WORK TO BE COMPLETED:
Which lines belong in your copy? Those from the start of the data through the line with "Screen dimensions: 497x290", exactly as written, without any pictures.

-- Opening Marker --

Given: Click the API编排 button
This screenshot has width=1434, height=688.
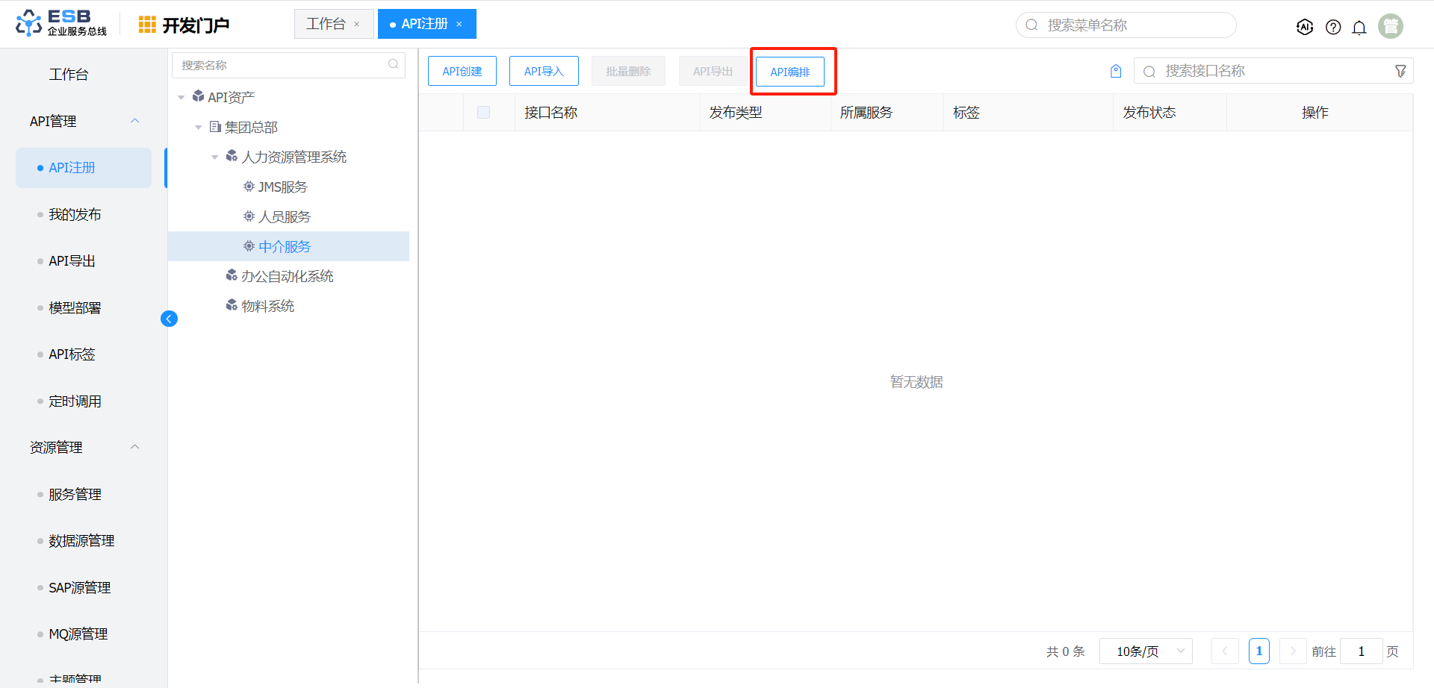Looking at the screenshot, I should 790,72.
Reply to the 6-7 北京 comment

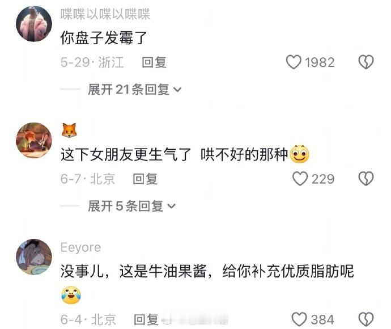click(x=145, y=179)
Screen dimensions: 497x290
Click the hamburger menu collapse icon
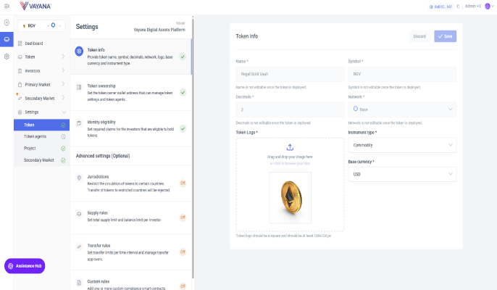[6, 6]
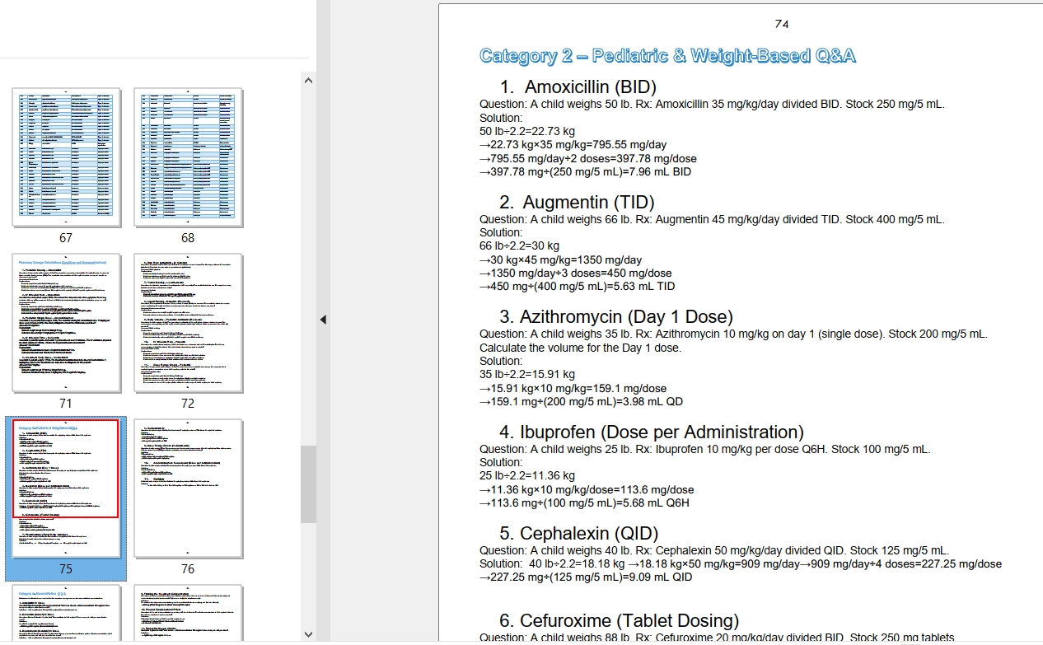This screenshot has height=645, width=1043.
Task: Click the thumbnail pane scrollbar handle
Action: point(309,484)
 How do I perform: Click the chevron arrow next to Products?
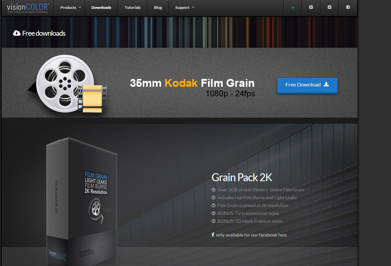tap(80, 8)
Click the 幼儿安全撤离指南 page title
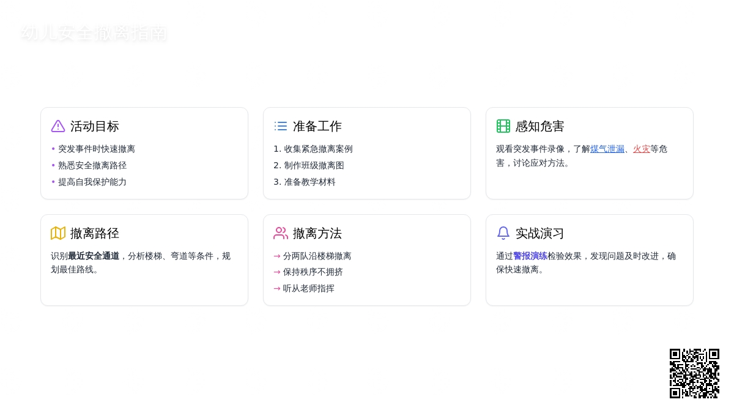This screenshot has width=734, height=413. tap(94, 33)
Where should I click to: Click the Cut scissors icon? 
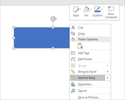pyautogui.click(x=73, y=27)

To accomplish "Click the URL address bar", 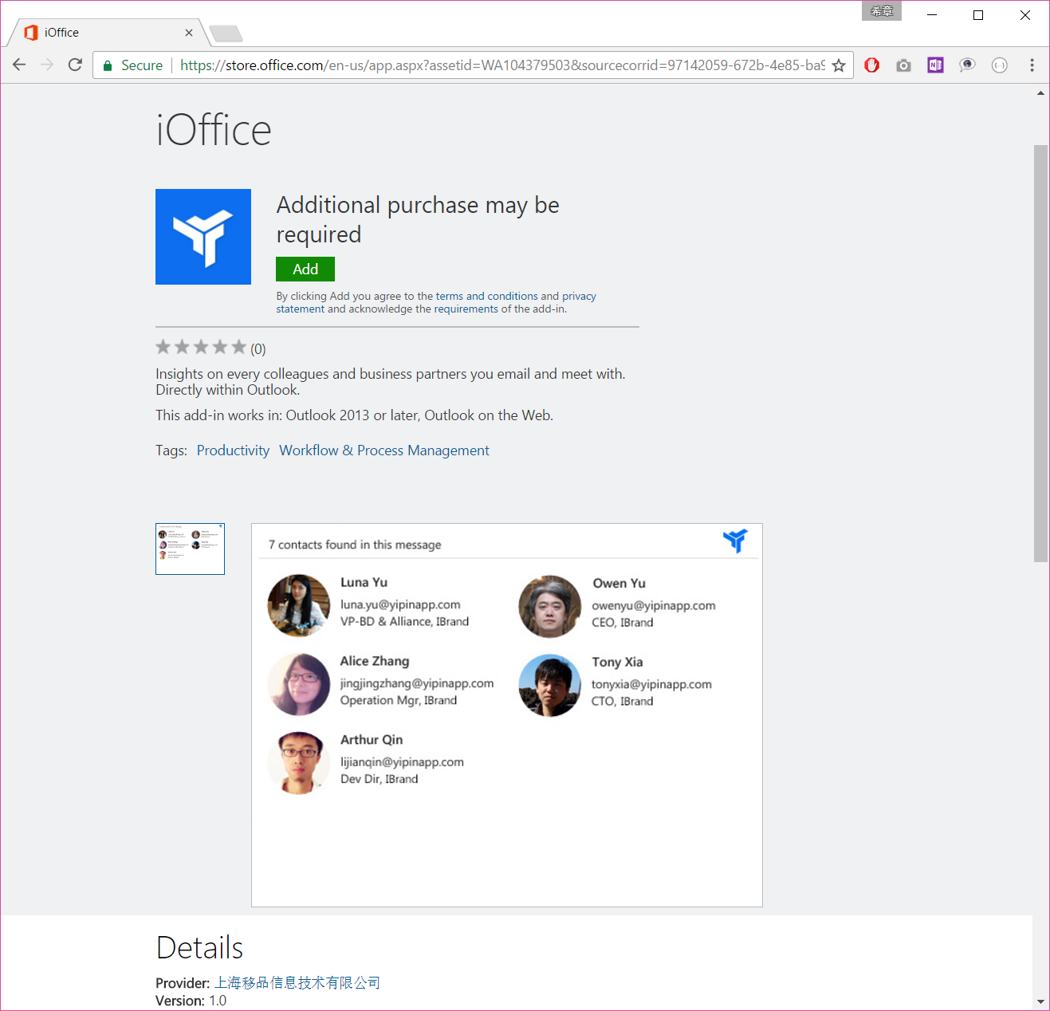I will click(x=502, y=65).
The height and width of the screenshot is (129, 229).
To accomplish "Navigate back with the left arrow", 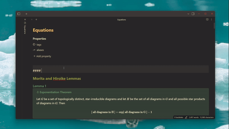I will pyautogui.click(x=32, y=19).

-- Closing Marker --

SOLUTION TO THE PROBLEM:
Given: Click the API编排 button
This screenshot has width=1434, height=688.
Looking at the screenshot, I should 790,72.
Reply to the 6-7 北京 comment

click(x=145, y=179)
Screen dimensions: 497x290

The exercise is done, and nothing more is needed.